In der Nacht zum 14. Januar tauchen auch in Suhl erstmalig auf Schaufensterscheiben und auf die Straße gemalte Hakenkreuze und SS-Runen auf, nachdem in der ganzen DDR schon seit Dezember Denkmäler für im Zweiten Weltkrieg gefallene Sowjetsoldaten und jüdische Friedhöfe geschändet wurden.
(Freies Wort, Mo. 15.01.1990)

Um Wirtschaft und Währung in der DDR rasch und glaubwürdig zu reformieren, muss nach Auffassung des Wirtschaftsexperten der CDU/CSU-Bundestagsfraktion Matthias Wissmann sofort die DM als Parallelwährung offiziell zugelassen werden. Diesem ersten Schritt müsse umgehend eine radikale Preisreform in der DDR folgen, damit sehr bald als nächster Schritt die DM offiziell als gemeinsame Währung für beide Staaten in Deutschland eingeführt werde, erklärte Wissmann in einem am Sonnabend vorab veröffentlichten Beitrag der "Bild am Sonntag".
(Berliner Zeitung, Mo. 15.01.1990)

Gegen die Politik der SED-PDS richtete sich am Sonntagnachmittag eine Kundgebung auf dem Magdeburger Domplatz, zu der das Neue Forum eingeladen hatte.

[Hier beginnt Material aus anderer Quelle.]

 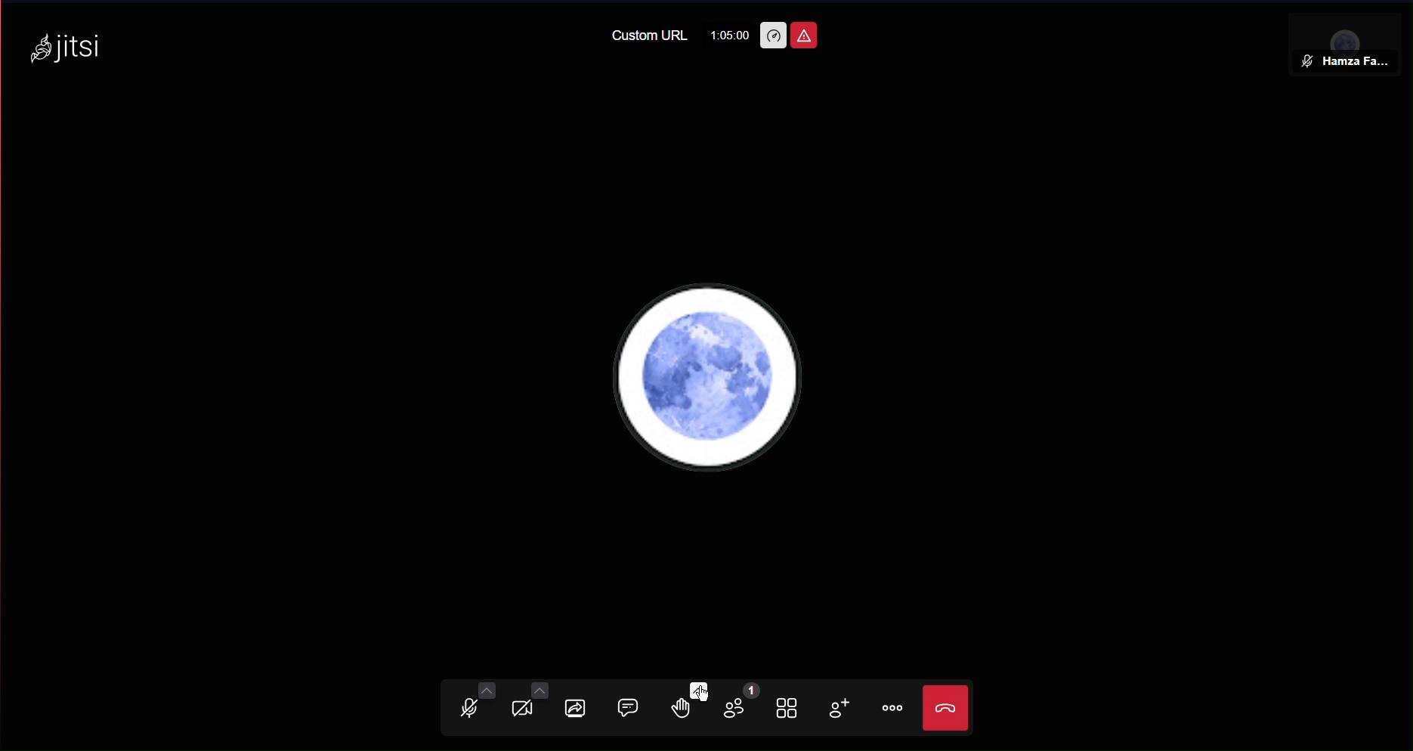 I want to click on Chat, so click(x=636, y=708).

Vertreter verschiedener oppositioneller Parteien und Gruppierungen forderten unter anderem die tatsächliche Auflösung und kontrollierbare Entwaffnung aller Dienststellen des ehemaligen MfS und seiner Nachfolgeeinrichtungen.

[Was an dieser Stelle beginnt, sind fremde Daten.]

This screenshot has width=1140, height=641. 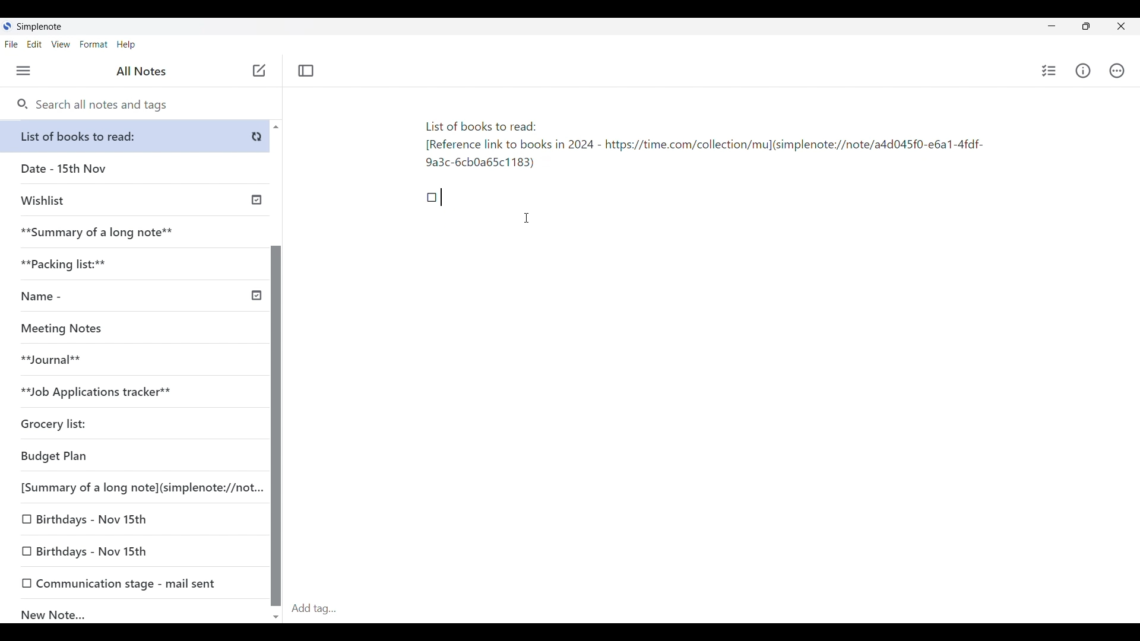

Im Anschluss an die friedliche Kundgebung zog ein Demonstrationszug zum Gebäude des Bezirksvorstandes der SED-PDS. Scheiben des Hauses wurden zerschlagen. Bürger drangen gewaltsam in die ehemalige Bezirksparteischule ein, die schon längere Zeit als Hotel genutzt wird.
(Neues Deutschland, Mo. 15.01.1990)

In Bernau bei Berlin treffen sich Gewerkschafter. Es wird sich für die Unabhängigkeit der Gewerkschaften von Staat, Parteien, Bürgerbewegungen ausgesprochen.

Beginn der Aktionswoche GEGEN RECHTS in Leipzig zu der die Vereinigte Linke aufrief.

Die SPD aus Dresden und Hamburg vereinbarten eine Zusammenarbeit. Zwischen Dresden und Hamburg besteht seit 1987 eine Städtepartnerschaft.

BRD-Bankenverbandspräsident Röller vertritt die Auffassung, die DDR-Wirtschaft benötigt jährlich 10 Milliarden D-Mark Investitionshilfen, den die bundesrepublikanische Wirtschaft bereitstellen müsse. Dann dauert es keine zehn Jahre mehr bis der Lebensstandard in der DDR etwa den der BRD erreicht habe.